Jeffrey Westling, the American Action Forum's director of technology and innovation policy, said Congress clearly sought to make any rights-of-way controlled by utilities available to telecommunications carriers where feasible.
The 120-Day Issue
Backers of the 120-day deployment deadline included UTC and NCTA. NCTA also urged that utilities be required to adopt "effective communication systems" like electronic notification platforms to allow for easy updates on make-ready work completion. In addition, NCTA pushed for requiring itemized make-ready estimates on a pole-by-pole basis and making estimates binding.
The Coalition of Concerned Utilities said a 120-day attacher deadline after make-ready work would improve infrastructure planning and use and cut the administrative burden of prolonged tracking and follow-ups. If the deadline isn't met, the pole owner should be allowed to retract the attachment approval and offer the pole to the next attacher in line, the group suggested.
The Center for Regulatory Freedom said it supports "a reasonable 'use-it-or-lose-it' rule" regarding 120-day deadlines for post-make-ready work, with automatic tolling for delays due to utilities, permitting holds or supply chain interruptions. It also backed a cost ceiling on final make-ready invoices, with significant overruns needing written change-order approval.
Dominion and Xcel urged the FCC to set an even shorter attacher deadline of 75 days after make-ready work. Given the attachers' urgency in the proceeding, 75 days "should not be objectionable."
However, USTelecom said a deployment deadline, as well as more restrictions on application fees and make-ready cost caps, aren't necessary. Incompas called the proposed 120-day deadline "overly prescriptive." Wireless communications infrastructure operator Extenet argued that there's no justification for the deadline, since there's no evidence of any problem or prevalent issues caused by attachers significantly delaying deployment or failing to deploy. It said the NPRM's proposal that attachers pay all estimated costs within 30 days of a pole owner accepting an application is "another example of a proposed regulation solving a problem the record fails to demonstrate exists."

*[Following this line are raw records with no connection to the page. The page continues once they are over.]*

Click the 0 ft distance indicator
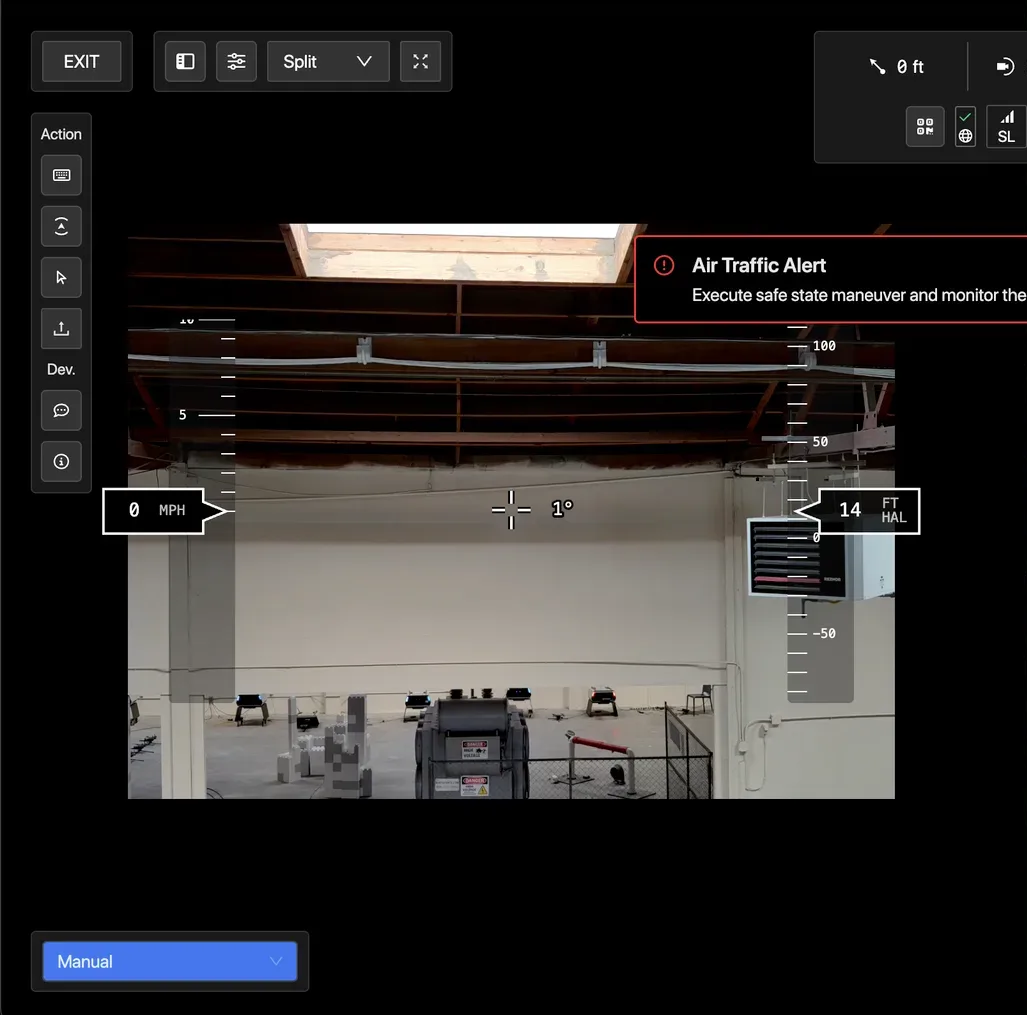The width and height of the screenshot is (1027, 1015). click(897, 67)
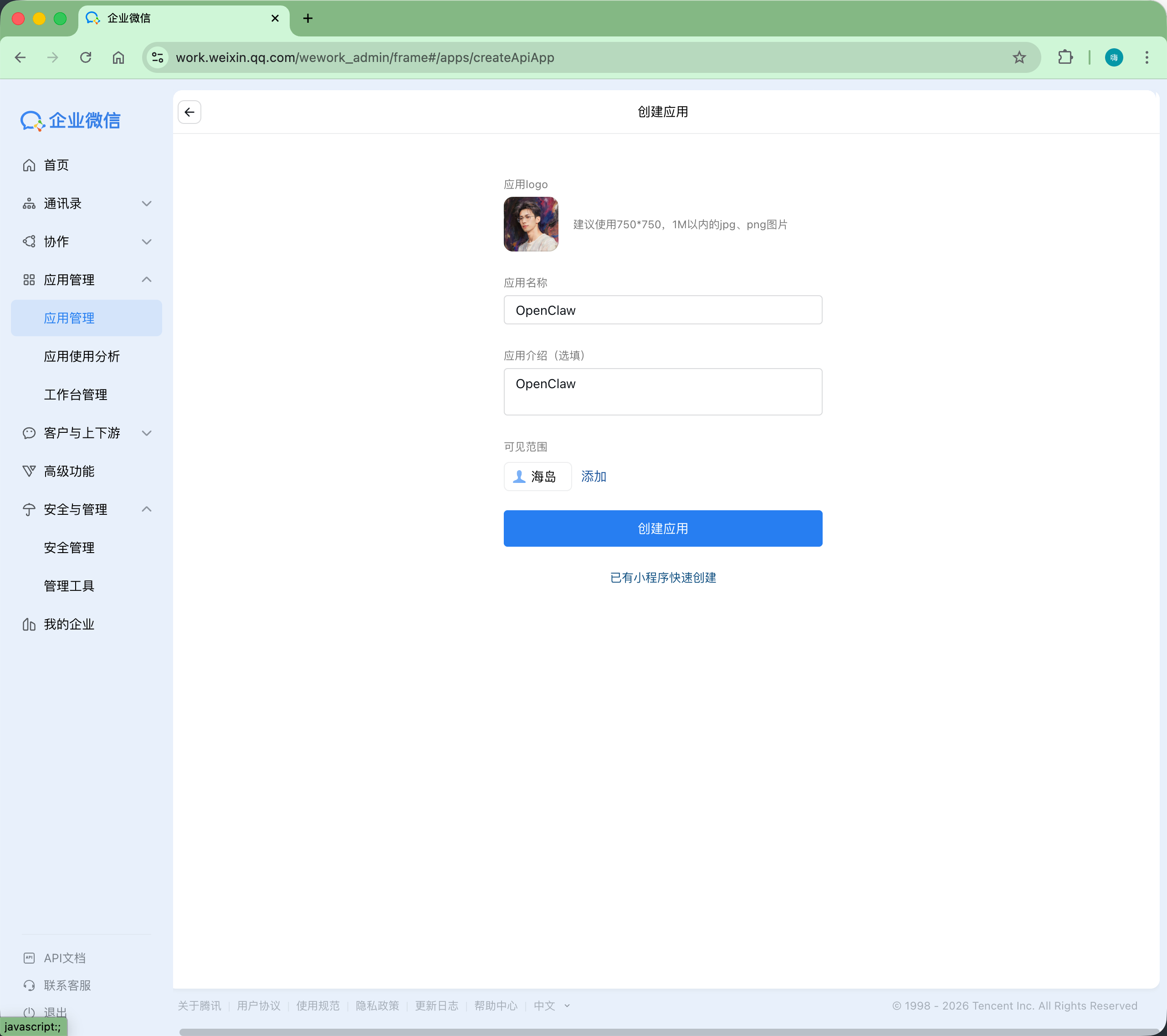Click the browser reload icon

[86, 58]
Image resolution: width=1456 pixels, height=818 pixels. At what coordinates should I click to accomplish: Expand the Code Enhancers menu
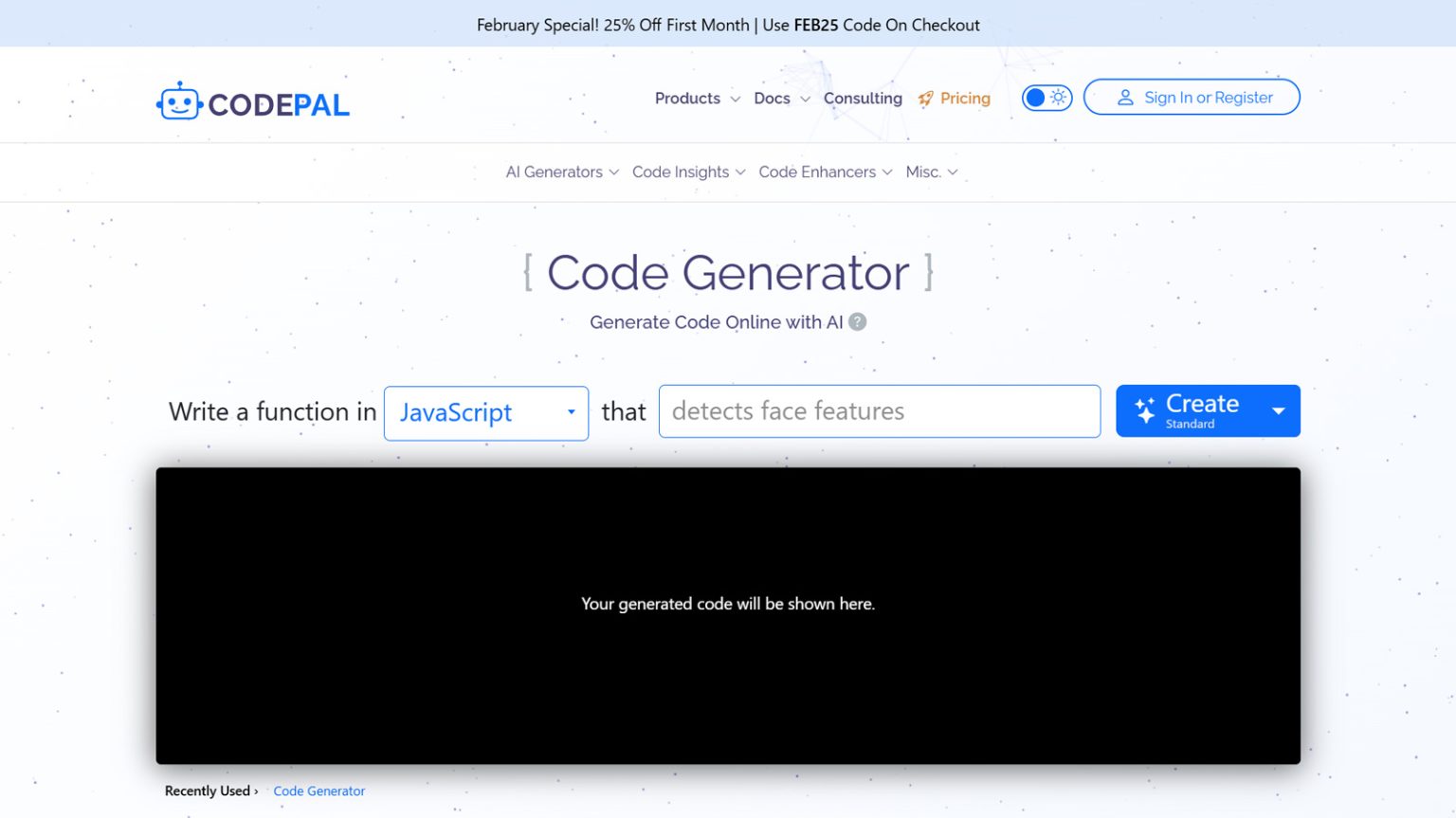(x=825, y=173)
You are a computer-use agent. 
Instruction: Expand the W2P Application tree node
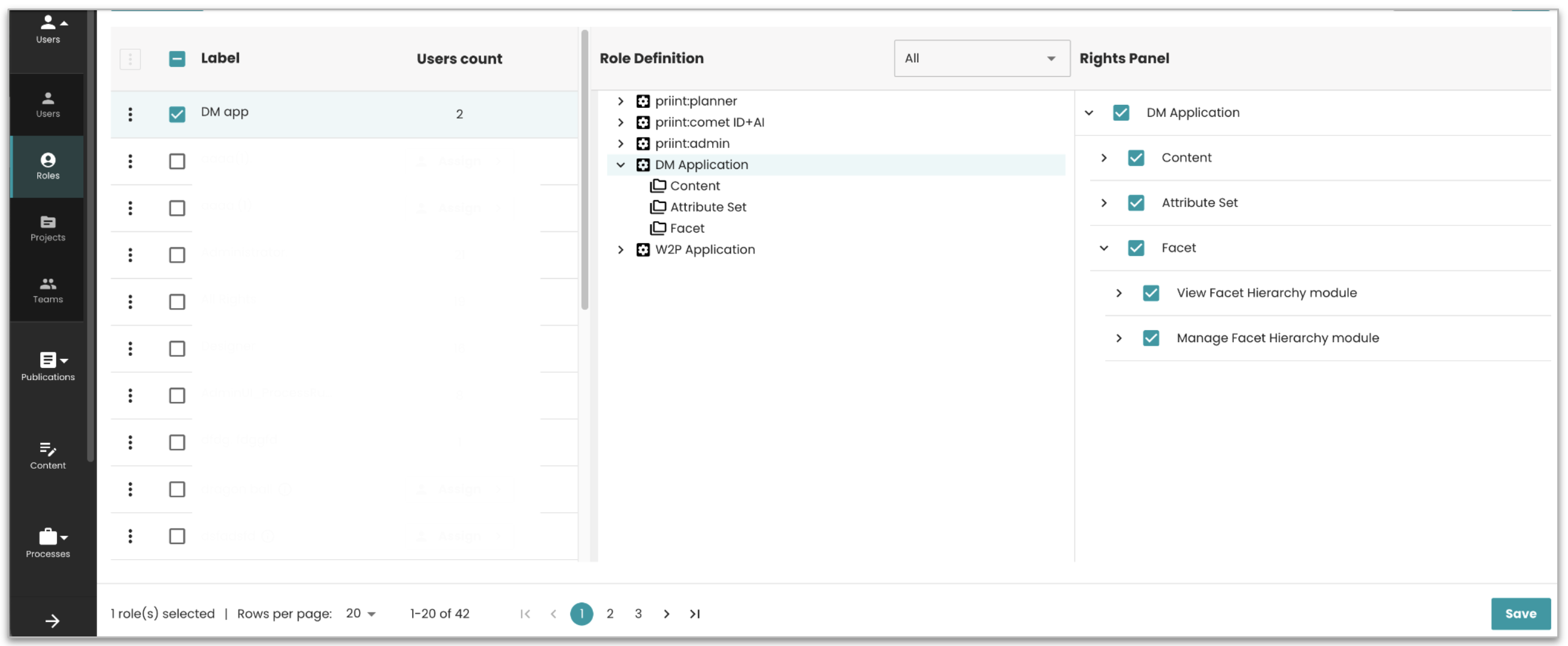coord(620,250)
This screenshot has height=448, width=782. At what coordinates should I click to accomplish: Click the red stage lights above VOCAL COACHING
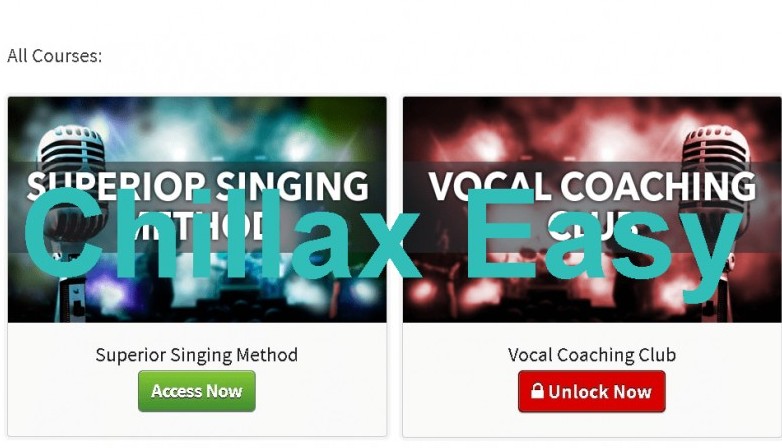coord(549,131)

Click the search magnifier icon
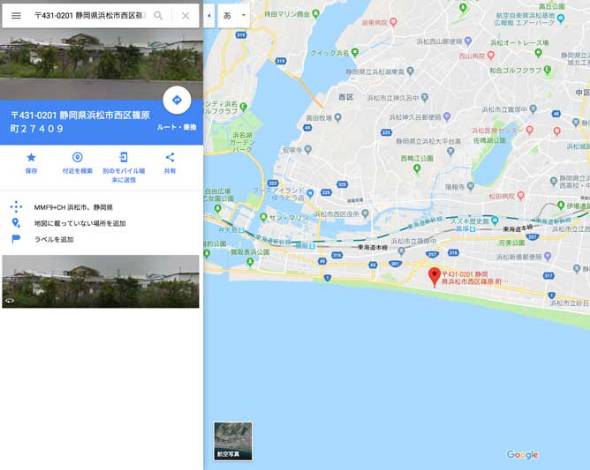(x=158, y=15)
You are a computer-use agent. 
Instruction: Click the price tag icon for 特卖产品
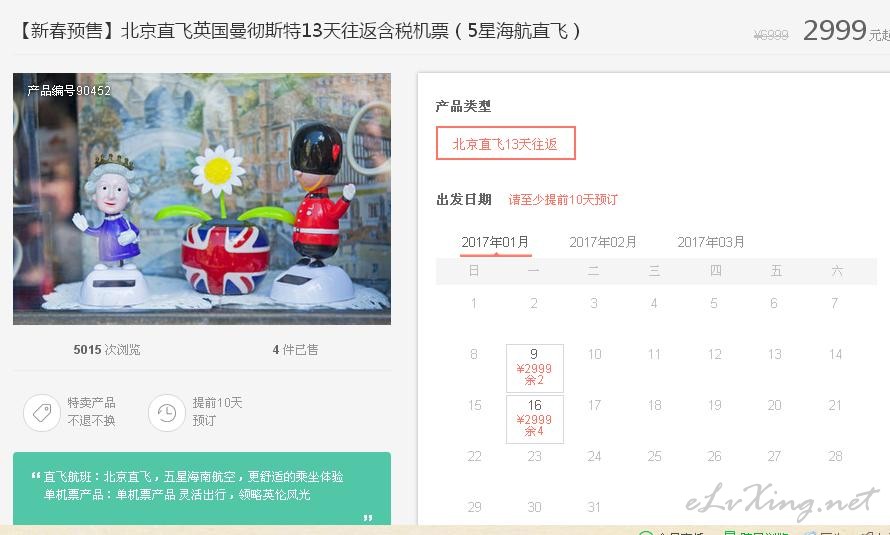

ACA Connects pointed out that delays in broadband deployments are generally caused by factors outside attachers’ control, negating the need for any deployment deadline. The group instead highlighted the problem of the negotiating power that utilities have over small providers. It laid out a series of recommendations to better balance that leverage, including adoption of a percentage-based cost ceiling for make-ready work that exceeds estimated costs.
A 120-day deployment deadline after the completion of make-ready work ignores all the reasons why deployment could be delayed, such as waiting for approvals for rights-of-way authorizations or authority for railroad crossings, said WTA. It's not clear how utilities are hurt by delays in the broadband provider’s completion of the pole attachments after the make-ready work is done, the group added.
Crown Castle said a post-make-ready deadline for deployment isn't necessary, but if the FCC still adopts one, 120 days isn't long enough. The company also "strongly" backed capping make-ready cost overruns without prior approval of the attached, complaining about unchecked overruns that often exceed estimates by 200%-300%. Breezeline called for a requirement that utilities need the attacher's preapproval when actual make-ready costs increase more than 10% above the initial estimate.
UTC argued against a cap on cost overruns, with utilities facing "the unreasonable risk" of not getting full reimbursement for their make-ready costs. In addition, while the group supported a rule requiring attachers to pay make-ready estimates within 30 days of accepting the estimate, it opposed barring utilities from requiring full or partial payment upon an attacher’s acceptance of the estimate.